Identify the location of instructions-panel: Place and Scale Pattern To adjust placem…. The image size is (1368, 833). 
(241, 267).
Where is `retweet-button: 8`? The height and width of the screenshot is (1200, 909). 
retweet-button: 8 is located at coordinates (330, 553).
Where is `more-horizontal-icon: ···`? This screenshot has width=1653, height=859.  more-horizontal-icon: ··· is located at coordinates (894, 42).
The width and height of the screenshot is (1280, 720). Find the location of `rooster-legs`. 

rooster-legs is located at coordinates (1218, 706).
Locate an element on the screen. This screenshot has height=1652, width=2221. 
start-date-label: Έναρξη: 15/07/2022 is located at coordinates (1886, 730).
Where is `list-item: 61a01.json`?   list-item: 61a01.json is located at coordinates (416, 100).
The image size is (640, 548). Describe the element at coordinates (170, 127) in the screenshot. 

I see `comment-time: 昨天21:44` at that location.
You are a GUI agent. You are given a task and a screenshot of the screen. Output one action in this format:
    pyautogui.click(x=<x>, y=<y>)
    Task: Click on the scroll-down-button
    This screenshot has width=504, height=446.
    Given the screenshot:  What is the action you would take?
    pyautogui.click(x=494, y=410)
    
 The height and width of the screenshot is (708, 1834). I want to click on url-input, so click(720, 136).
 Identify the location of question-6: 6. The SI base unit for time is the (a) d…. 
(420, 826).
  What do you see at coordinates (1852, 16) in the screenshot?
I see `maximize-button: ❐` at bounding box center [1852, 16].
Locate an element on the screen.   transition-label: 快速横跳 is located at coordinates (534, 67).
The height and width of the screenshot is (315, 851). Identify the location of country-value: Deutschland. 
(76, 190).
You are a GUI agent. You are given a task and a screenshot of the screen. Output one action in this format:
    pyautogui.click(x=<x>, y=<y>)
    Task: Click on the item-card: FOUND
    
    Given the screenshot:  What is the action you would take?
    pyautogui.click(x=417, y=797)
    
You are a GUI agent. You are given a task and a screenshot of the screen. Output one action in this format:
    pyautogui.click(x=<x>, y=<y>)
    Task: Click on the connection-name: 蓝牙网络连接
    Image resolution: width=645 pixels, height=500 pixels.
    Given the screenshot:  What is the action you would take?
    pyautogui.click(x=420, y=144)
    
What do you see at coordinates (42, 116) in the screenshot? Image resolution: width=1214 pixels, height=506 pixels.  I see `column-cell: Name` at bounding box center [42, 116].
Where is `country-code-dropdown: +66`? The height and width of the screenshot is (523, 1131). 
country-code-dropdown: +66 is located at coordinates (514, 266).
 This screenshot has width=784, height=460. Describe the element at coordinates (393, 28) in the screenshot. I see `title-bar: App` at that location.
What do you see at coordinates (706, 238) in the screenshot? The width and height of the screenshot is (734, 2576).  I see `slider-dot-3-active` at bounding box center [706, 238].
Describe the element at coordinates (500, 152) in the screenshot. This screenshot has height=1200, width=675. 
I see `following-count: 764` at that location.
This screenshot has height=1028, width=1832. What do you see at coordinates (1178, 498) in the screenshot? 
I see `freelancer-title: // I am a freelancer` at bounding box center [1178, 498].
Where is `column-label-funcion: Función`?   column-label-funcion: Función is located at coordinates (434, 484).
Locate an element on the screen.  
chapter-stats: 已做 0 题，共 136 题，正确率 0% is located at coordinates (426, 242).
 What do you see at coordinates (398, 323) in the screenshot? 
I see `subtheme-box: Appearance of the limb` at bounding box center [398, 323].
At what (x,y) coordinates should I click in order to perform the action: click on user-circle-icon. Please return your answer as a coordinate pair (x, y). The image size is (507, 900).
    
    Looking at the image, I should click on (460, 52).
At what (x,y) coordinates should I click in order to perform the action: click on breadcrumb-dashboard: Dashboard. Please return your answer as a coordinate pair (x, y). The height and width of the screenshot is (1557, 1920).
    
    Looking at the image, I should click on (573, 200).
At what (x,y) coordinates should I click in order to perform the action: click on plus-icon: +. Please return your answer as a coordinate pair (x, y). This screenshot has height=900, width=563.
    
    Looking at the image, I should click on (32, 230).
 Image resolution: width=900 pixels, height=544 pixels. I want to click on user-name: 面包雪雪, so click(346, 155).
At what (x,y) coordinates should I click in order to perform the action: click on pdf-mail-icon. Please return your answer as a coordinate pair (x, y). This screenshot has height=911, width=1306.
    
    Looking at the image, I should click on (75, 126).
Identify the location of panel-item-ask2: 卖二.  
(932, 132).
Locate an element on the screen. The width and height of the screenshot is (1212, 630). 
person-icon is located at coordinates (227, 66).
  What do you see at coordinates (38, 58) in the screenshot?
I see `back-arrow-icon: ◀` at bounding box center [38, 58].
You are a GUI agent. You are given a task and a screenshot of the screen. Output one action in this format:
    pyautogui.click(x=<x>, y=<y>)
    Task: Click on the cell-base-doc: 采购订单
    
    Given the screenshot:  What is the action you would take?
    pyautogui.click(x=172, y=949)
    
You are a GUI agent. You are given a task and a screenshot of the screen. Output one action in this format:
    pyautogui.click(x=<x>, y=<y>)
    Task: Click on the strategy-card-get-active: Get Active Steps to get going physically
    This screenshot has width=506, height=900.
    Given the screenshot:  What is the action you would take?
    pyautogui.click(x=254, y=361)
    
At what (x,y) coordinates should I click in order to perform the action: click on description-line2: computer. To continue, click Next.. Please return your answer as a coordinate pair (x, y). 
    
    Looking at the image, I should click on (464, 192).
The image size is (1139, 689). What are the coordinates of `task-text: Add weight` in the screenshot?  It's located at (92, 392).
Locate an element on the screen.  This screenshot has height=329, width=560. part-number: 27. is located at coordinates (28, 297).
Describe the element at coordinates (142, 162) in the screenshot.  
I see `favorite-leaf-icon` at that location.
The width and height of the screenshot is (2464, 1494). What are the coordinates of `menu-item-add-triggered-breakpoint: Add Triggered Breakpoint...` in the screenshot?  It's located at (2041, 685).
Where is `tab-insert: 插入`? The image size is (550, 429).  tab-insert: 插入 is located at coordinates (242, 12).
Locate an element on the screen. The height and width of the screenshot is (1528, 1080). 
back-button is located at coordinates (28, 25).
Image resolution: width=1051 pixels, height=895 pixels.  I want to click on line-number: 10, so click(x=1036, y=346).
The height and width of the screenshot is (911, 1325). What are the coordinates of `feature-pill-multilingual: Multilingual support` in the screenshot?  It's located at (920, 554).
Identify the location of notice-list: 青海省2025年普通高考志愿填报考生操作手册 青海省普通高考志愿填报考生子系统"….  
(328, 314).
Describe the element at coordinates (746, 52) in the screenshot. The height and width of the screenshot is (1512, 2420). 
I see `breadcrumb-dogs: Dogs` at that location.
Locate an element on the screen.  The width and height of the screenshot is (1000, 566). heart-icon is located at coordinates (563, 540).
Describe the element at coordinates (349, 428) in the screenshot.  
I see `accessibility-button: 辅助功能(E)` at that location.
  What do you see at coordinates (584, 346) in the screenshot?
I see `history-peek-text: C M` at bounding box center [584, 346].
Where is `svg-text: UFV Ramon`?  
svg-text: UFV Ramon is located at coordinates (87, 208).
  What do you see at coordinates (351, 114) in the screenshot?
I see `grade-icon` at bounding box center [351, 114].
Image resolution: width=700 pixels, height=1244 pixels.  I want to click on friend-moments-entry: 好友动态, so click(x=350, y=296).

Instructions to follow
Starting with the line that contains "has height=900, width=563." and going on through the line that contains "center [38, 58].", change "coordinate pair" to "coordinate tuple" and leave everything else unchanged. Output only those lines.

Solution below
At what (x,y) coordinates should I click in order to perform the action: click on plus-icon: +. Please return your answer as a coordinate tuple (x, y). This screenshot has height=900, width=563.
    
    Looking at the image, I should click on (32, 230).
 Image resolution: width=900 pixels, height=544 pixels. I want to click on user-name: 面包雪雪, so click(346, 155).
At what (x,y) coordinates should I click in order to perform the action: click on pdf-mail-icon. Please return your answer as a coordinate tuple (x, y). This screenshot has height=911, width=1306.
    
    Looking at the image, I should click on (75, 126).
Identify the location of panel-item-ask2: 卖二.  
(932, 132).
Locate an element on the screen. The width and height of the screenshot is (1212, 630). 
person-icon is located at coordinates (227, 66).
  What do you see at coordinates (38, 58) in the screenshot?
I see `back-arrow-icon: ◀` at bounding box center [38, 58].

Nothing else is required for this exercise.